Robison started teaching full time at Erie Community College in his mid-20s and — aside from a creative writing fellowship at University at Albany when he was 31 — was wrapped up in work, family, restoring a “beautiful antique house in the country,” skiing and coaching. “My lifestyle didn’t allow me the time or luxury of being a developing writer when I was younger,” he said.

But with time on his hands during the COVID-19 shutdown and the perspective of age, Robison crafted a memoir that reads like fiction, about being raised on the road, as his family moved from one town to the next.

“We moved 10 times between kindergarten and 10th grade, for no sensible reason,” Robison said. “People thrown into new situations a lot become really good observers; when you’re the outsider, you don’t miss anything, you have to survive.”

“I started writing about how I became the person I am and what transpired to make me feel and to hurt and to be joyful,” he said of “The Boy from Nowhere,” which chronicles from fourth grade on for Robison, as his father chases a better life.

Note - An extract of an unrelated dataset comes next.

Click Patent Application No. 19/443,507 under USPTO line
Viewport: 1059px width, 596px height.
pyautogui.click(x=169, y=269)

Despite loss and sorrow, there are moments of great joy in the story, as Robison recalls teaching his mother to drive a standard transmission car, finding friendship and discovering pieces of himself.

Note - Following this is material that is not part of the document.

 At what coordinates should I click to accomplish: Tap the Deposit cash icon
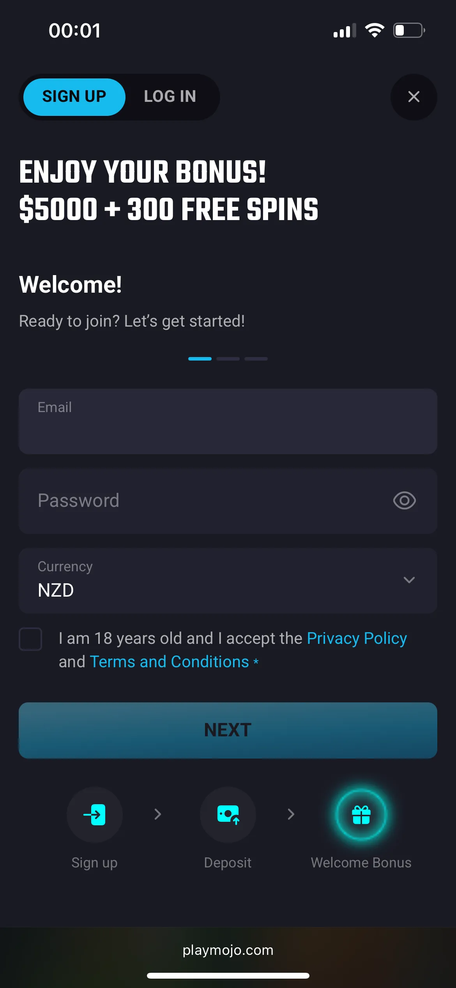[228, 814]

In the discussion at SUNY Adirondack, Robison will discuss why writers write. “I plan to talk about vulnerability, practicing and reading writing that you like and that you don’t like so you understand why you like what you do,” he said. “If you want to be a writer, understand why, what it means to you and your development.”

Robison will have copies of “The Boy from Nowhere” available for purchase at the event.

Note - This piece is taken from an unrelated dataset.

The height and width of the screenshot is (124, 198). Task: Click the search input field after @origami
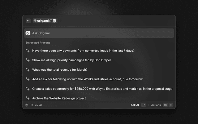click(114, 21)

All Writers Project events are free and open to the public. The events are held at 12:40 p.m. in the Visual Arts Gallery on SUNY Adirondack’s Queensbury campus. The series continues with:

  • Oct. 27: Photographer MaryEllen Hendricks shares images from her “The Thin Places” project. Retired SUNY Adirondack Distinguished Professor of English Kathleen McCoy will discuss her poems inspired by the project.
  • Nov. 10: Glens Falls-based playwright and musician Neal Herr will talk about the arts industry, grant funding and his musical “Drag Queen Story Hour: The Musical.”
  • Nov. 24: Educator and writer Kathy Fish shares insights on “flash” fiction.
  • Dec. 8: Novelist Wendy Chin-Tanner reads from her award-winning novel, “King of the Armadillos,” an imagined retelling of her father’s 1950s struggle with leprosy.